Le premier fut la décision d’arrêter de voir un pédiatre, spécialiste, mais très culpabilisant. En décidant cela, je prenais le risque de ne pas en trouver d’autre, donc de ne pas avoir le suivi médical qui me paraissait idéal. Ce qui est le cas aujourd’hui mais la famille s’en trouve mieux : ce n’est plus la maladie qui dirige notre emploi du temps et le suivi médical existant est bien suffisant !

Le second fut de réaliser que je vivais la maladie à travers mes enfants alors que cette maladie leur appartient. Ce sont eux qui en sont porteurs, pas moi. En revanche, cette maladie a quelque chose à m’apporter à moi aussi. Réaliser cela m’a libérée d’un énorme poids d’inquiétude. M’attacher à mon chemin me fait prendre du recul sur ce que mes enfants doivent vivre. J’ai arrêté dès lors de m’inquiéter pour leur avenir : ce sera à eux de le gérer et à leur manière, pas à moi. C’est à moi de leur donner force et confiance pour y arriver.

Des questions et des conséquences inattendues

Quand mes enfants me demandent pourquoi ils sont malades et pas moi.
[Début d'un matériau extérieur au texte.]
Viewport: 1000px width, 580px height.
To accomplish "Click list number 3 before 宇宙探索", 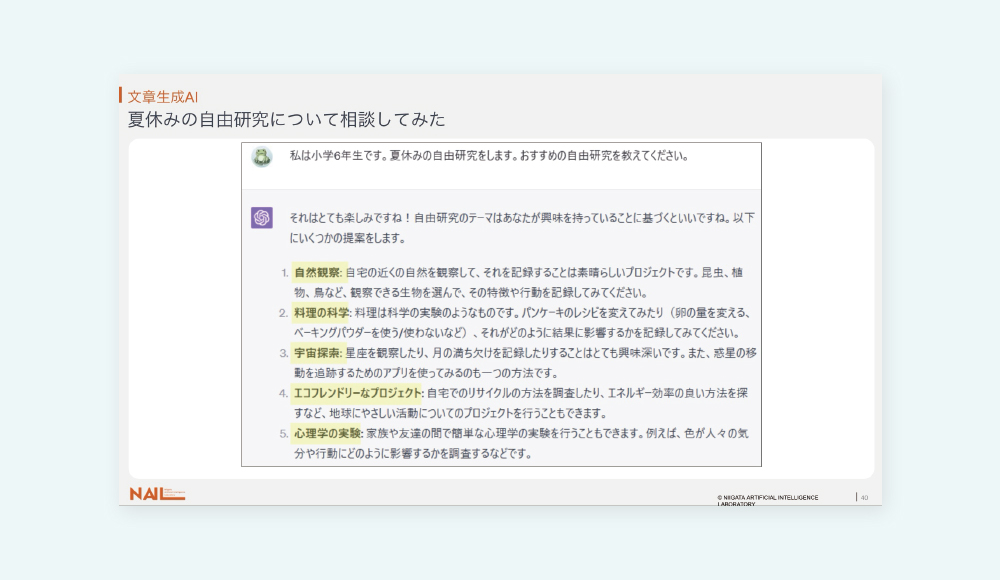I will click(x=283, y=354).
Je leur réponds que c’est pour mieux m’occuper d’eux ; et qu’être différent empêche généralement de devenir orgueilleux, arrogant ou prétentieux, ce qui est la meilleure chose qui puisse arriver à quelqu’un ! Cette réponse ne les satisfait pas. Je les comprends. Mais je n’en n’ai pas d’autre.
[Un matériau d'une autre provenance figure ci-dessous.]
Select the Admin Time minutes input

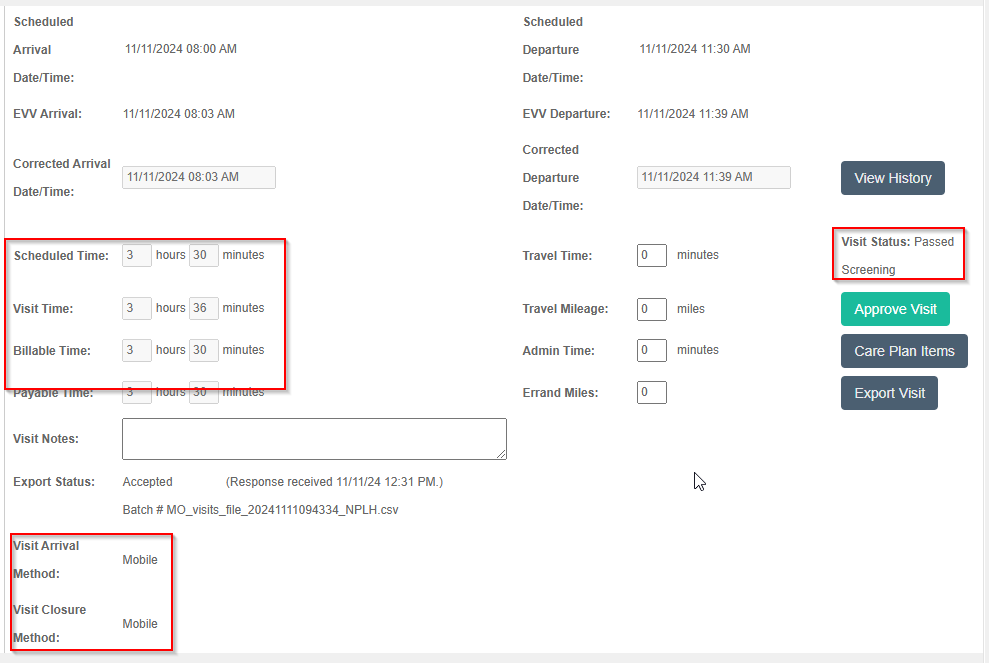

Il est vrai qu’il est assez étrange d’être la seule de sa famille à ne pas être malade. D’habitude, c’est l’inverse. De plus, chez nous, la rareté est la norme : mes enfants ont une maladie rare (les médecins non spécialistes me disent qu’ils connaissent la maladie pour l’avoir étudiée mais sans jamais avoir vu de patient), la forme chez ma fille aînée est rare et la malformation de la bouche de ma fille cadette est rare aussi.
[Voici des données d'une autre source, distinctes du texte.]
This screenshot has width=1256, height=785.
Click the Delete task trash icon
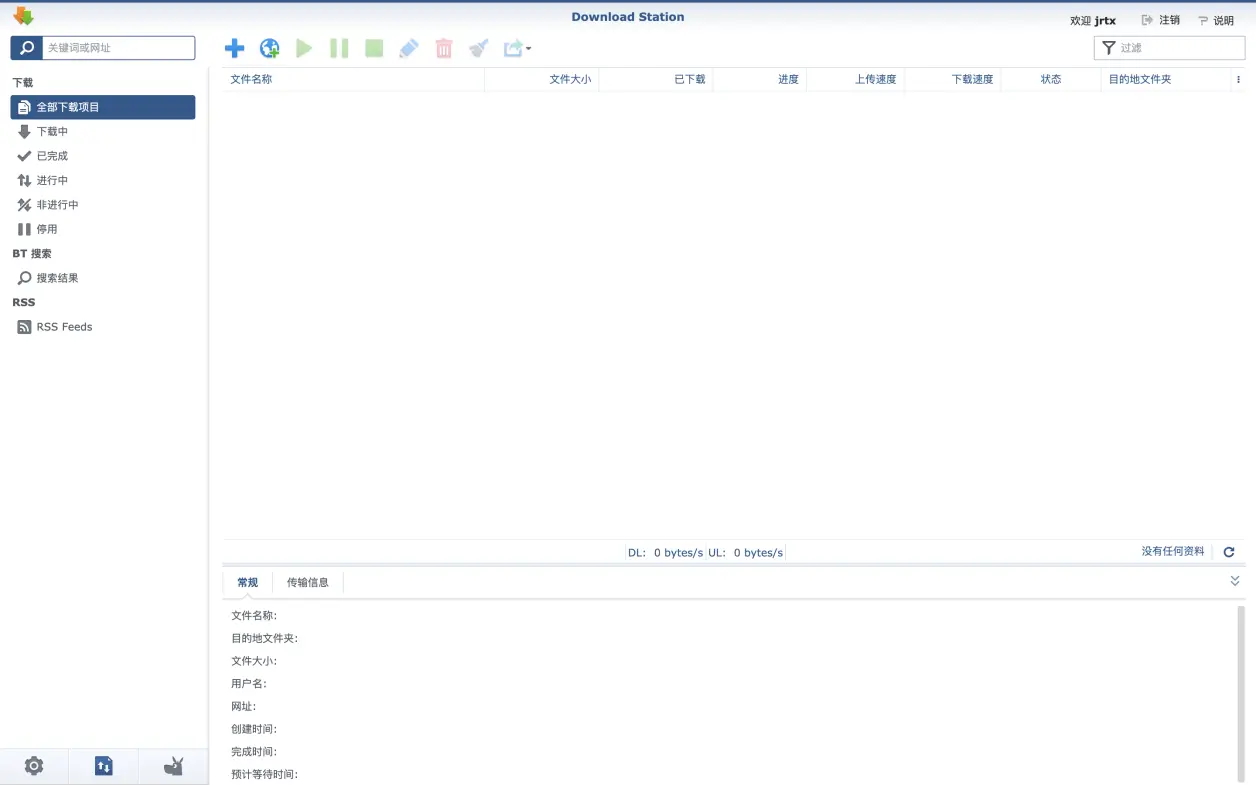point(443,47)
Les nombreux rendez-vous médicaux qui faisaient beaucoup manquer la classe à ma fille aînée m’ont décidée à lui faire l’école à la maison. J’ai tellement aimé l’expérience que j’ai continué avec mes deux autres enfants ! Ainsi, la maladie m’a donné le courage de prendre une décision inhabituelle pas toujours comprise par l’entourage, tout en désamorçant d’avance les critiques : on est plus indulgent pour les malades !

Et si j’avais le choix ?

Les rendez-vous hospitaliers, notamment au sein d’un service d’oncologique pédiatrique, me font beaucoup relativiser : nos enfants n’ont rien à côté d’autres ! Par ailleurs, l’évolution de la maladie chez ma fille aînée aurait pu être problématique, avec un traitement médicamenteux lourd. Ce ne fut pas le cas. La malformation dans la bouche de ma fille cadette aurait pu être détectée et opérée à un âge plus tardif, ce qui aurait impliqué un suivi plus important. Nos enfants auraient également pu avoir une forme plus embêtante de leur maladie.

Ainsi, nous sommes très chanceux et, à tout prendre, en pesant le pour, le contre et la balance bénéfice-risque, nous sommes gagnants. Aussi, si j’avais le choix, je ne changerais rien : les enfants sont porteurs d’une maladie, qui complique notre quotidien certes, mais son expression n’est pas si grave et cela leur apprend ce qu’il y a de plus important au monde : l’humilité, la bienveillance et l’accueil des autres quels qu’ils soient.